Nowadays, most modern psychologists agree on five central factors, known as the Big Five or the Five Factor Model (FFM), which form a cluster of personality traits that divide people into the following personality types: Extroversion vs. introversion, neuroticism vs. emotional stability, agreeableness vs. antagonism, conscientiousness vs. impulsiveness, openness to experience vs. resistance to new experience.

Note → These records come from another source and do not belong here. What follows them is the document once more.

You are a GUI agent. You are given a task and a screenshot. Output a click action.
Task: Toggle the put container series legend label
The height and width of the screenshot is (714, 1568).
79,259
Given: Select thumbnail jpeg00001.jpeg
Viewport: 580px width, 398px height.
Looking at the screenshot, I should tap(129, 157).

Extroversion vs. introversion explains the level to which people are sociable or shy. Extroverts are engaged with the outside world, are full of energy, like to talk and get attention and are assertive. Introverts are low key, like to be alone and need less simulation. In neuroticism, people experience anxiety and negative emotions. They are emotionally reactive as compared to people low in neuroticism, who are calm and emotionally stable. Agreeableness vs. antagonism describes the good nature or the irritableness of people. Agreeable people strive for social harmony and get along well with people. Antagonistic people, on the other hand, are disagreeable, skeptical and uncooperative. Conscientiousness people are responsible and dependable, whereas, impulsive people are rash and fickle. People are open to experiences if they are curious and creative, but conforming and unimaginative people are resistant to new experiences.

Being able to define human personality has been a major challenge for psychologists and the five factor model (FFM) has emerged as a distinct personality dimension and is central in describing personality variations within mentally stable people. It has integrated and systemized wide ranging concepts and measures using various assessment methods and case studies (McCrae and Costa, 1999).

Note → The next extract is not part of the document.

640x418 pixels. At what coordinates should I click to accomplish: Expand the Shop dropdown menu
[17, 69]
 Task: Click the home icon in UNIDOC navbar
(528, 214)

The model is also supported by many factor-analytic studies and research has been conducted on diverse people and over large time periods, leading to the observation that the Big Five remain constant and stable over a person’s lifetime, especially, after the age of thirty. The five-factor model is also consistent with other models such as Eysenck’s PEN model, Catell’s 16 Factor Model and other psychological theories. Psychologists are also trying to establish a ‘Taxanomy of personality’ so people can easily be described using the sliding scales of the 5 variable of the FFM. According to Digman, the FFM has ‘given a useful set of very broad dimensions that characterize individual differences. These dimensions can be measured with high reliability and impressive validity’ and it ‘provides a good answer to the question of personality structure’ (Digman, 1990). Digman conducted studies in Japan, Philippines and Germany and states that the model is applicable cross culturally and does not fail when faced with linguistic barriers. Differences within the sexes have also been taken into account and males are shown to score higher on extraversion and conscientiousness, and females on neuroticism and agreeableness.

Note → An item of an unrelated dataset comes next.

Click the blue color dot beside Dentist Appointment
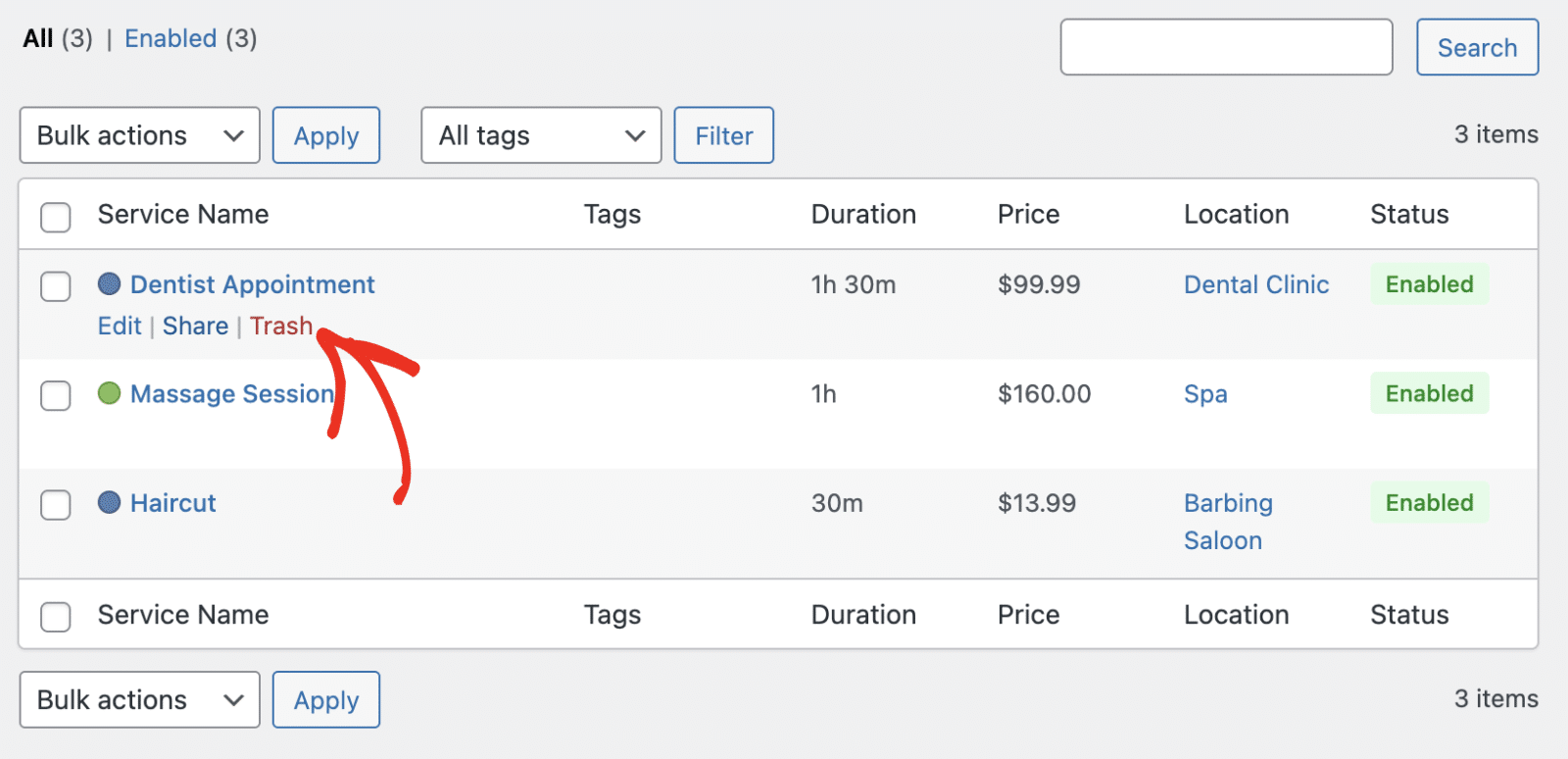The height and width of the screenshot is (759, 1568). click(x=109, y=284)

The FFM has also been useful in predicting job performance; conscientious and extravert people perform better at work than people with neuroticism, and agreeableness correlates negatively with job performance in a leadership role. Conscientiousness is also seen as a predictor of academic performance and openness to experience is an unrelated factor (Neubert).

Although these simple categorizations seem very appealing in trying to define personality, there is another side to the picture that examines the limitations of the model. It is argued that the model is not really a theory of personality as a good theory must adequately explain the system of personality. It can, therefore, more aptly be called a trait theory (McCrae and Costa, 1999). Even though the model has convergent validity, it cannot be claim to also have construct validity, as judgments can converge without being correct (Davis and Millon, 1993). According to McAdams, the FFM is not really a theory but a list of explanatory variable useful in identifying and classifying personality traits. He says the variables are too broad and, in many situations, cannot anticipate behavior. Establishing the universality of the FFM has also been called into question. A research showed that in Spanish, seven factors were required to explain personality dimensions and in Italy, only three were needed (Wade and Tavris, 2006).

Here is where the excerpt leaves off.